The Founder's Decision Problem
Running a startup means making consequential decisions daily — often with limited data, limited time, and real skin in the game. Unlike large organizations that can defer decisions through committees and analysis cycles, founders usually have to move fast and live with the results. That asymmetry demands a different relationship with uncertainty.
The goal isn't to eliminate uncertainty. It's to make better decisions despite it.
Separate Decision Quality from Outcome Quality
One of the most important mental shifts a founder can make is decoupling the quality of a decision from its outcome. A well-reasoned decision can have a bad outcome (bad luck). A poorly-reasoned decision can have a good outcome (good luck). If you judge your decisions purely by results, you'll reinforce bad habits when you get lucky and lose confidence when a sound process produces an unlucky outcome.
Instead, evaluate your decisions on the quality of your reasoning at the time you made them. Keep a decision journal — write down what you decided, why, and what you expected. Review it regularly. The patterns are illuminating.
The Two Types of Decisions (And Why They Matter)
Amazon's Jeff Bezos popularized a useful framework: Type 1 and Type 2 decisions.
- Type 1 decisions are consequential and hard or impossible to reverse. They deserve careful, deliberate analysis. Slow down here.
- Type 2 decisions are reversible. You can walk back through the door if it doesn't work out. Most daily decisions are Type 2 — and should be made quickly, with good-enough information.
Most founders get this backwards: they agonize over small reversible decisions (product color, landing page copy) and rush through large irreversible ones (co-founder agreements, pivots, fundraising terms). Consciously classify before deciding.
Pre-Mortem Thinking
Before committing to a major decision, run a pre-mortem: imagine it's one year from now and the decision turned out to be a disaster. What went wrong? This exercise is remarkably effective at surfacing risks that optimism bias tends to suppress.
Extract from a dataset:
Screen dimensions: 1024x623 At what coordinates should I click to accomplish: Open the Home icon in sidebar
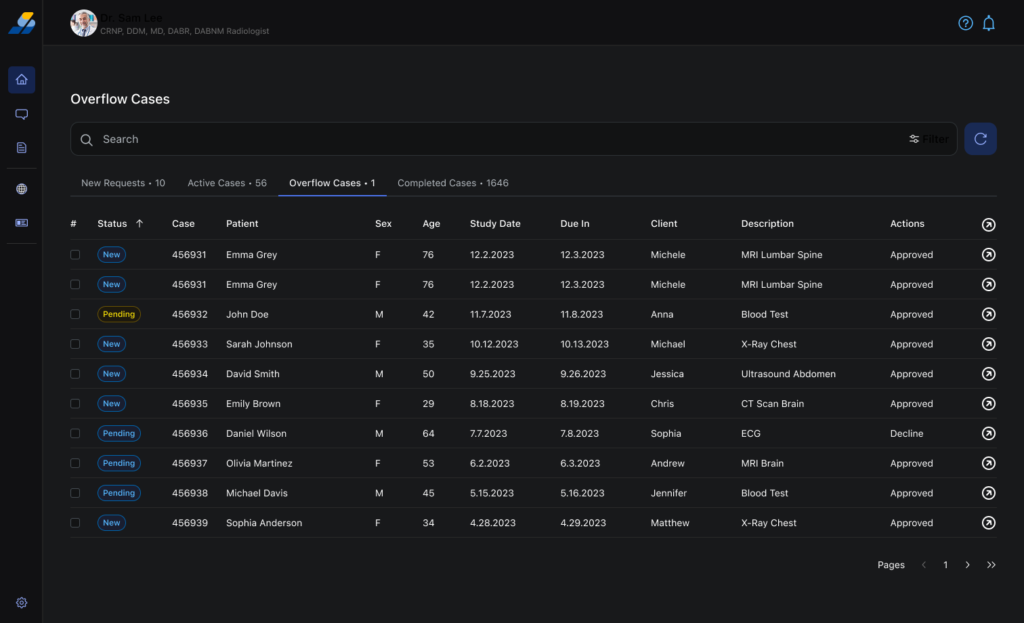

It's not about pessimism — it's about giving your critical faculties permission to speak up before it's too late.
The 10/10/10 Rule
Popularized by business writer Suzy Welch, this framework asks three questions about any decision:
- How will I feel about this in 10 minutes?
- How will I feel about this in 10 months?
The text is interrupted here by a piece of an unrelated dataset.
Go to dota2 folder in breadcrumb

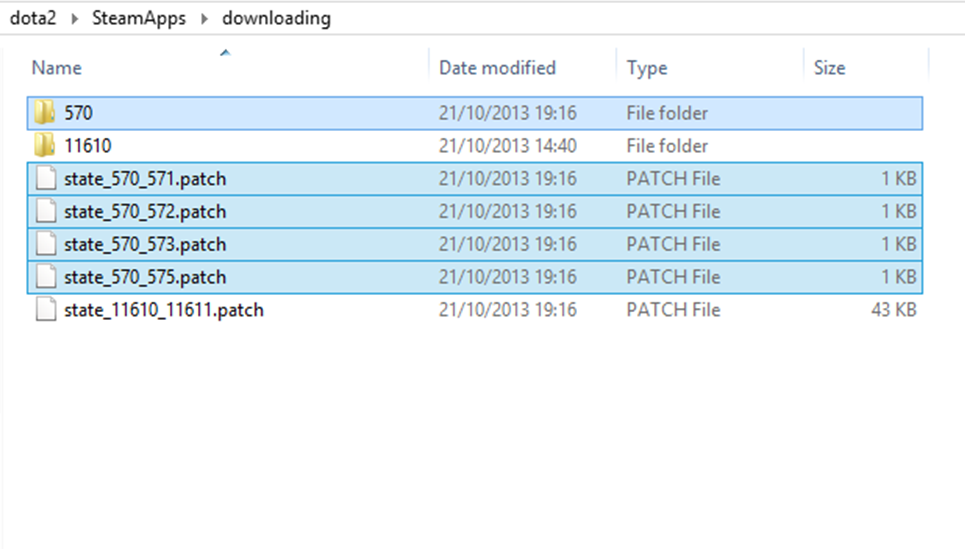tap(32, 19)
- How will I feel about this in 10 years?
The divergence between those three answers is often more informative than any amount of analysis. Short-term discomfort and long-term rightness is often the signature of a good decision that's just hard to make.
Know Your Default Biases
Every founder has cognitive blind spots. The most common:
- Confirmation bias: Seeking information that validates what you already believe.
- Sunk cost fallacy: Continuing a course of action because of what you've already invested, not what makes sense going forward.
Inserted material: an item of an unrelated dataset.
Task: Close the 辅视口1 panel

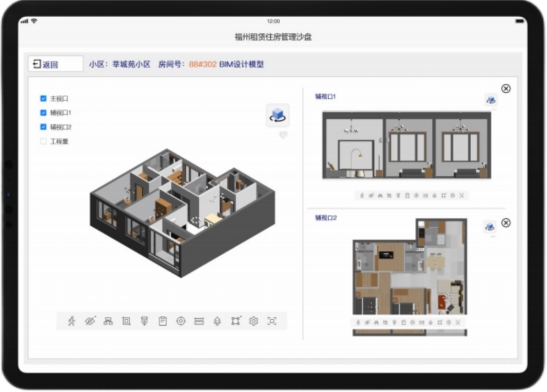Action: pyautogui.click(x=506, y=89)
- Overconfidence: Underestimating the difficulty of execution and overestimating your competitive advantage.
- Status quo bias: Defaulting to inaction because change feels risky, even when inaction carries equal risk.
You won't eliminate these — they're hardwired. But naming them gives you a fighting chance to catch them in the act.
Build a Trusted Thinking Circle
The best decision-making tool available to any founder is a small group of trusted advisors who will tell you what they actually think — not what you want to hear. This is harder to find than it sounds. Prioritize people who have made similar decisions before, who have no financial incentive to flatter you, and who are willing to push back directly. Their friction is the point.